Eros teaches us that there is a vital distinction between telling the truth and being honest. Telling the truth is the letter of the law in a world that lives from the neck up. It is bureaucratic, protocolled, formulaic, and managed.
True honesty is a process. Telling the truth is a concretization of honesty, but when we are honest it is fluid and contradictory, and that is offensive to the truth-telling, fact-based, just-give-it-to-me-straight-without-all-the-paradox-and-contradiction mind.
The greatest impediment to being honest is that we demonize, rather than honor, desire. Desire is a process. It is the energy of the human realm. When we demonize it, we necessarily have to distance ourselves from it, and if we distance ourselves from it, then we are saying a partial truth. We think if we do not admit something, then it is not true.
If we demonize the involuntary—this process orientation to life—then we demonize the body it issues from, which makes the rational mind that much more rigid. Most of us cannot get into agreement with what is happening under the radar, and suddenly, we are exhibiting behaviors or experiencing consequences that seem out of line with the person we have perceived ourselves to be.

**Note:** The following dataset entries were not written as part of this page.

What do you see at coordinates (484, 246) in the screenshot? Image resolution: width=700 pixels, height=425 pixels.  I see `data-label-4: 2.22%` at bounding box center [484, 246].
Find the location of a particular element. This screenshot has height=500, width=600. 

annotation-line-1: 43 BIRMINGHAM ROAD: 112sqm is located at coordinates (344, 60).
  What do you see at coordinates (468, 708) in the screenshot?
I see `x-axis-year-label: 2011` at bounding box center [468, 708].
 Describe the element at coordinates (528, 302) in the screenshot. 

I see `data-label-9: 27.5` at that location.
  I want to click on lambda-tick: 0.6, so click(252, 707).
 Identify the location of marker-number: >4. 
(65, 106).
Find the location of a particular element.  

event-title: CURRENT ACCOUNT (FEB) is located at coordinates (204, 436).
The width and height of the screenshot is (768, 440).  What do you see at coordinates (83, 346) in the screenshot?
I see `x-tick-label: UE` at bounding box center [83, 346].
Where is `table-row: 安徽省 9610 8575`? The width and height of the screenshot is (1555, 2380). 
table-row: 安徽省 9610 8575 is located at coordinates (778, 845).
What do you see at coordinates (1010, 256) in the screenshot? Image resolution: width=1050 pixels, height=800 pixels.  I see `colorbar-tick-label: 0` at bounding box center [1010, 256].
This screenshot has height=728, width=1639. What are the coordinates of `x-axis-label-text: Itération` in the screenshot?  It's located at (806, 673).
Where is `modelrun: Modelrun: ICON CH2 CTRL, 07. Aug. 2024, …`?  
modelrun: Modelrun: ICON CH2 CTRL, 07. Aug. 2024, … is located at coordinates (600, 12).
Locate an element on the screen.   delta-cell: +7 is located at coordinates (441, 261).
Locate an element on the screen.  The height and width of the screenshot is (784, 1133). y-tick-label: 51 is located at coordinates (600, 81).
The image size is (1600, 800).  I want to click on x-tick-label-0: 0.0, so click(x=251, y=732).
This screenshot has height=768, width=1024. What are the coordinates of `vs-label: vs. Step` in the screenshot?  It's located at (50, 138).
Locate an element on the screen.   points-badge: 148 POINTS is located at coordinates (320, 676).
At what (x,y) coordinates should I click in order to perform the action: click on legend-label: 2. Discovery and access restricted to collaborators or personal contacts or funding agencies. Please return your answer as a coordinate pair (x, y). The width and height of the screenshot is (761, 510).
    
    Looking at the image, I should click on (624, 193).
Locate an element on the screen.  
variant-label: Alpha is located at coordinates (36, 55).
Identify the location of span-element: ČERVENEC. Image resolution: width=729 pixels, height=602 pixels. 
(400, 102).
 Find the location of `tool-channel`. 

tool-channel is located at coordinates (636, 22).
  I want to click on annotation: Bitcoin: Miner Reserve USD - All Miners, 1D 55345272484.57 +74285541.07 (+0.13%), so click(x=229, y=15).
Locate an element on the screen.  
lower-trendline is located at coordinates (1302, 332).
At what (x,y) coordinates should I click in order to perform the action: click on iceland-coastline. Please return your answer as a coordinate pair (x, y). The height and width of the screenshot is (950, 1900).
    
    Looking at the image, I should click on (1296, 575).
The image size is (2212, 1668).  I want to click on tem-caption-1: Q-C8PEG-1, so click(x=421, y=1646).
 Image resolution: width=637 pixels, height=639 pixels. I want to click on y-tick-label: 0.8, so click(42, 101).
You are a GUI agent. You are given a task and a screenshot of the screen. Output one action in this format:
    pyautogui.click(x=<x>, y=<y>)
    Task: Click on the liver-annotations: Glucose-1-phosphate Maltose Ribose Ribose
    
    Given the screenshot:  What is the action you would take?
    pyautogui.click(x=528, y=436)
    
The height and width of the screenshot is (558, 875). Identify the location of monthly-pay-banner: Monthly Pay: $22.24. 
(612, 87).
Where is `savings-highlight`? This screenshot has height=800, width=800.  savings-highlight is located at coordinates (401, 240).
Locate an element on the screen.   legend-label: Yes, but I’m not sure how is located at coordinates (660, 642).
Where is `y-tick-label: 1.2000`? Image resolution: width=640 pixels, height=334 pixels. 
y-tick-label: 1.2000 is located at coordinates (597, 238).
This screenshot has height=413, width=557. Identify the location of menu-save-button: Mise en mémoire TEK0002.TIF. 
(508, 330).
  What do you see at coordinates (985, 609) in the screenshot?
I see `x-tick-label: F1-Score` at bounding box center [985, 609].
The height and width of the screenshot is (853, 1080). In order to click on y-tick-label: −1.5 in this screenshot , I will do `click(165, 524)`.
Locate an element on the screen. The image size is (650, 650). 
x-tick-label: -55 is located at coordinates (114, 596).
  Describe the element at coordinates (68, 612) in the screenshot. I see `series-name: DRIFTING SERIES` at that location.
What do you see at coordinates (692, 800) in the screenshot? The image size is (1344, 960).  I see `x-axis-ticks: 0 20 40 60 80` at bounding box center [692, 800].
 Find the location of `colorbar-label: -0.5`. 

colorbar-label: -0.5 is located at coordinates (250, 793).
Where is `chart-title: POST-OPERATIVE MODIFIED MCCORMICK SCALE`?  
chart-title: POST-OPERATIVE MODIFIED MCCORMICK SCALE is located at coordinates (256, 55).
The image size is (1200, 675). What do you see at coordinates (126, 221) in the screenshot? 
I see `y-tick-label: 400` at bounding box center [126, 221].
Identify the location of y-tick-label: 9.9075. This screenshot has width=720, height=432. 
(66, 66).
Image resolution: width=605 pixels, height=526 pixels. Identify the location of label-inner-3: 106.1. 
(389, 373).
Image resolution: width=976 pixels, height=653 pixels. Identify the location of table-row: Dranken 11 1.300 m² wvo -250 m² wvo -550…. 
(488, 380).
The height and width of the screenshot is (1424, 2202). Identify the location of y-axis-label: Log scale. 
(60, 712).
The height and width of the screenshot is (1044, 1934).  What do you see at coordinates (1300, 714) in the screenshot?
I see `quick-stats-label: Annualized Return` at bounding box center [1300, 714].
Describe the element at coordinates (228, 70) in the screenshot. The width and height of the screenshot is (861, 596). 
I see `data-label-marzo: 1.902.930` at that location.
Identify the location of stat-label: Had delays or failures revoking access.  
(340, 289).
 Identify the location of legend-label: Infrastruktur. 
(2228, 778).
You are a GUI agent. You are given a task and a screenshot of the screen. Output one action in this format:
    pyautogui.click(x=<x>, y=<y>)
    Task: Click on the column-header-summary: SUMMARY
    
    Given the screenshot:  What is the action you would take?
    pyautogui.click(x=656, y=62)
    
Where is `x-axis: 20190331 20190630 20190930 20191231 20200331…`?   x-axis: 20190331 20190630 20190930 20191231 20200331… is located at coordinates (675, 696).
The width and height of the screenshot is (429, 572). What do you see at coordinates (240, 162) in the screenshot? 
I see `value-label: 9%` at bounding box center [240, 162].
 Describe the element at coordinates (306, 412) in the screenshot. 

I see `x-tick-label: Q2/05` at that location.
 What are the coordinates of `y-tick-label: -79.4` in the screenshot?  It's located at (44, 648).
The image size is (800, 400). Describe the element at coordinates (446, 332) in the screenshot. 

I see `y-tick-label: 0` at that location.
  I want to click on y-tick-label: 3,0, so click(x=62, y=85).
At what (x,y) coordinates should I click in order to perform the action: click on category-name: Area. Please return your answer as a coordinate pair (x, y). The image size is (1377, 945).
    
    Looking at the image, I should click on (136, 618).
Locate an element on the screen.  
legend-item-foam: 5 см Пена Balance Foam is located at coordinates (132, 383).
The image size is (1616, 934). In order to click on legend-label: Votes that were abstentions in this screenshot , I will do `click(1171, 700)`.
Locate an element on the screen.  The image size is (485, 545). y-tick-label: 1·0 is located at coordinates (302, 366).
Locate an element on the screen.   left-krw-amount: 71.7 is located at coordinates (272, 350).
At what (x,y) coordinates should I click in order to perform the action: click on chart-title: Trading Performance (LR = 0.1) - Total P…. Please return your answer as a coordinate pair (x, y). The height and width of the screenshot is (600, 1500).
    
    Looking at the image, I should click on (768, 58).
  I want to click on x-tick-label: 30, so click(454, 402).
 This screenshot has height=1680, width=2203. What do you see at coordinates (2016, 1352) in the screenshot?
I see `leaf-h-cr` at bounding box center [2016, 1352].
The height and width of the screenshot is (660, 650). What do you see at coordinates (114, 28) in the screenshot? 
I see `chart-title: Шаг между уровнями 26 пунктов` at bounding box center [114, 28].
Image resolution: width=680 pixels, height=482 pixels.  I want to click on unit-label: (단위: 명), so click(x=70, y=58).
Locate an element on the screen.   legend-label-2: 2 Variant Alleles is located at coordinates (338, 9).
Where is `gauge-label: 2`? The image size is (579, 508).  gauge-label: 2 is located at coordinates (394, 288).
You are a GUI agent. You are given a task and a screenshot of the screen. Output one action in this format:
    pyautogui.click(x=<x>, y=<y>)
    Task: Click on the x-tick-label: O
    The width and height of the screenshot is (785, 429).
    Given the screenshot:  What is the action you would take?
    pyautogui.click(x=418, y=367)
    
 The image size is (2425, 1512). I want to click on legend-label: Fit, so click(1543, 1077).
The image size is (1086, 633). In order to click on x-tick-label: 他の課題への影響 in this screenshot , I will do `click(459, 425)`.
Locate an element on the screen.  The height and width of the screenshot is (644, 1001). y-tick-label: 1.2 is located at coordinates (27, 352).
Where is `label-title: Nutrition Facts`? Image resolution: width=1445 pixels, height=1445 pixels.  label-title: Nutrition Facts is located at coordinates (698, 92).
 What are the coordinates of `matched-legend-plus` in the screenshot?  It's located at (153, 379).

Desire is natural law communicating itself to us, and it is quite simple. It is call-and-response between us and our lives, to the extent that it calls and we respond. Our lives incentivize us by conferring a feeling of fulfillment; to the extent we do not, we experience insufficiency.
Being honest about what we want trumps our conception of eternal truths, because the eternal only exists in the now. It is only in listening to this desire that our lives can let themselves be known without having to conform to our ideas.